▶ _TASKS FOR THIS EXERCISE_
(1) In the news digest, which judge vacated the order that barred media outlets from publishing the names of witnesses at a murder hearing?
(2) List every person the news digest places on the panel at the Public Square discussion of Virginia's gift disclosure laws.
(3) Reproduce the news digest from "A Newport News" up to and including "of the Constitution.".

Transparency News 10/9/13

 

Wednesday, October 9, 2013
 
State and Local Stories

 

Changes appear afoot for Virginia’s gift disclosure laws, but what those reforms should look like depends on whom you ask. A lively discussion Tuesday night at the Richmond Times-Dispatch’s Public Square about the state’s disclosure laws and what changes should be made in the wake of a gifts scandal involving Gov. Bob McDonnell indicated that people favor greater transparency in gifts given to the officials they elected. Should a public official disclose, for example, a merit-based scholarship that one of their children receives from an out-of-state school? What about wine sent to a lawmaker’s spouse from an old family friend? They were two examples tossed out by state Sen. A. Donald McEachin, D-Henrico, who attended the event and was brought onto the panel along with Del. Jimmie Massie, R-Henrico, who also had come intending only to listen. They joined a panel with Megan H. Rhyne, executive director of the Virginia Coalition for Open Government; Ginger Stanley, executive director of the Virginia Press Association; and Andrew Cain, politics editor for The Times-Dispatch.
Times-Dispatch

A Newport News Circuit Court judge has reversed a lower court's order barring the Daily Press and other media outlets from publishing the names of witnesses who testified at a murder hearing last week. Judge Timothy S. Fisher vacated the order on Tuesday following a motion from the Daily Press asserting that the order was a violation of the newspaper's First Amendment rights to attend and report on court cases. Fisher's order said the prior court order was a form of "prior restraint" on the media, in violation of the Constitution.
Daily Press

The Democratic Party of Virginia is seeking a preliminary injunction to stop the State Board of Elections and the commonwealth’s 132 local registrars from purging names from their voter registration lists. In Chesterfield County, Registrar Lawrence C. Haake III said that in the list of the more than 2,200 active and inactive voters he was told to purge, a preliminary examinationrevealed more than 170 errors among about 1,000 active voters. Haake, a Republican who provided a statement included in the memorandum filed by the Democratic Party, said the purge list included voters whose out-of-state registration data were 10 years older than more recent, valid registration and voting history in Virginia.
Times-Dispatch

Six weeks after the firing of Norfolk State University's president, Gov. Bob McDonnell is seeking the resignations of some members of the school's governing board. Two state delegates confirmed that the governor's office has asked members of NSU's Board of Visitors to step down. The governor's office wouldn't specifically discuss the requests for resignations, but Secretary of the Commonwealth Janet Kelly said the governor is "making efforts to make Norfolk State the best it can be."

▶ _DATA LINES_
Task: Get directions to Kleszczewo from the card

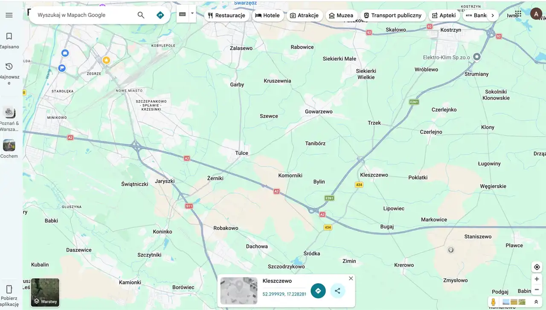Action: [318, 291]
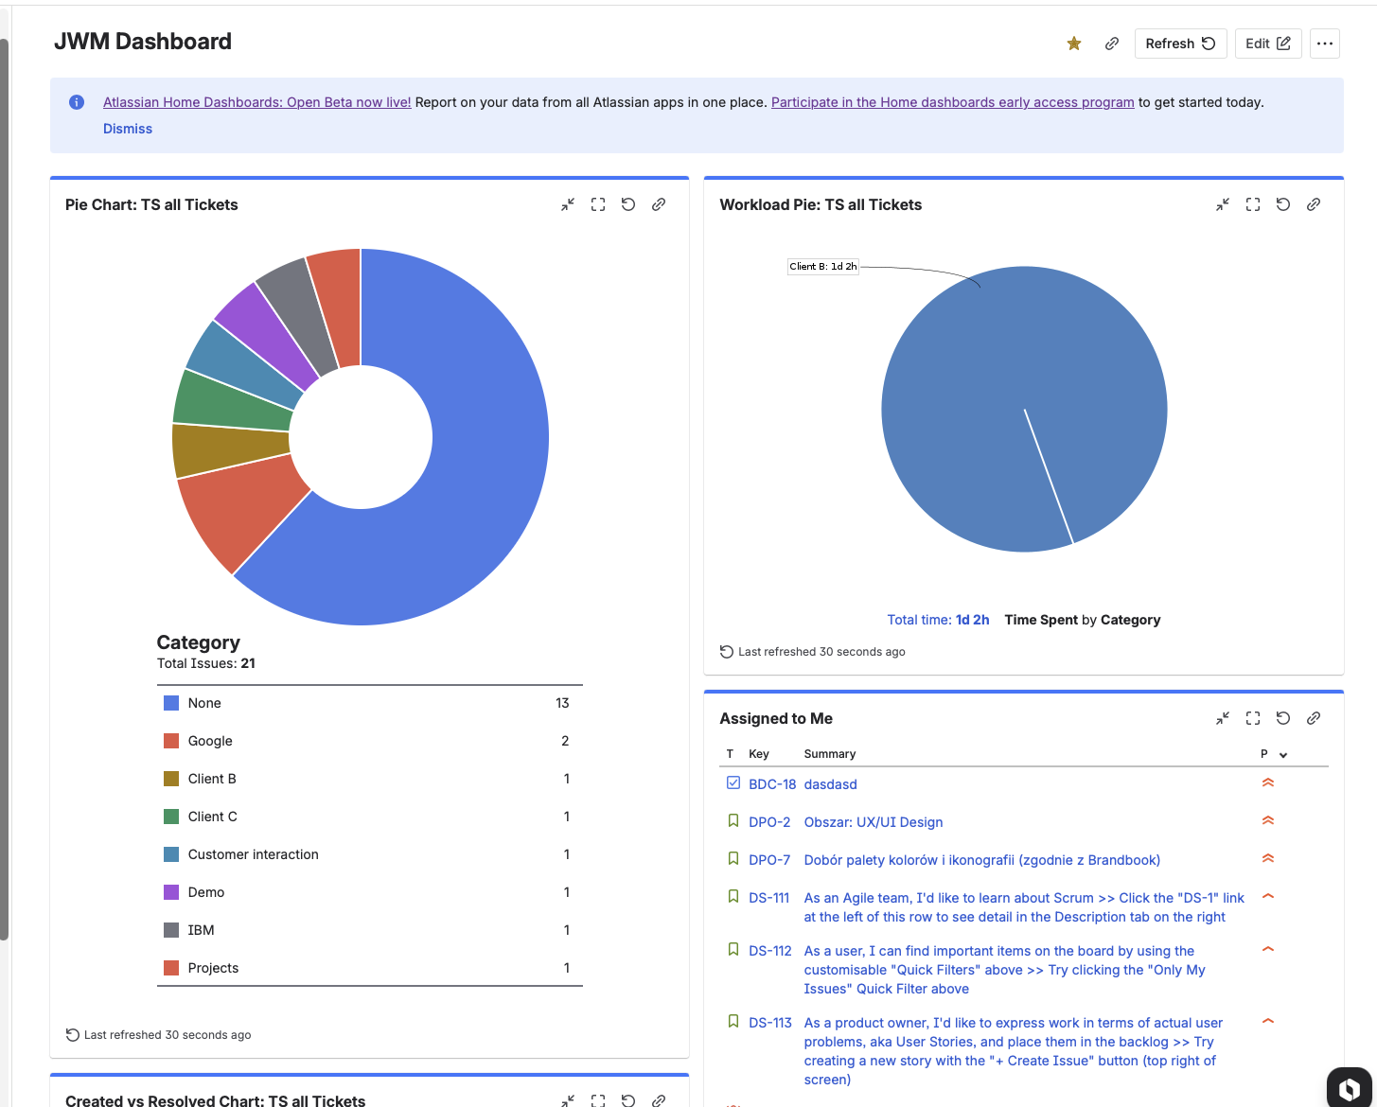Refresh the Workload Pie gadget

[x=1282, y=204]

▶ _ANSWERS TO THE TASKS_
(1) Judge Timothy S. Fisher

(2) A. Donald McEachin, Jimmie Massie, Megan H. Rhyne, Ginger Stanley, Andrew Cain

(3)
A Newport News Circuit Court judge has reversed a lower court's order barring the Daily Press and other media outlets from publishing the names of witnesses who testified at a murder hearing last week. Judge Timothy S. Fisher vacated the order on Tuesday following a motion from the Daily Press asserting that the order was a violation of the newspaper's First Amendment rights to attend and report on court cases. Fisher's order said the prior court order was a form of "prior restraint" on the media, in violation of the Constitution.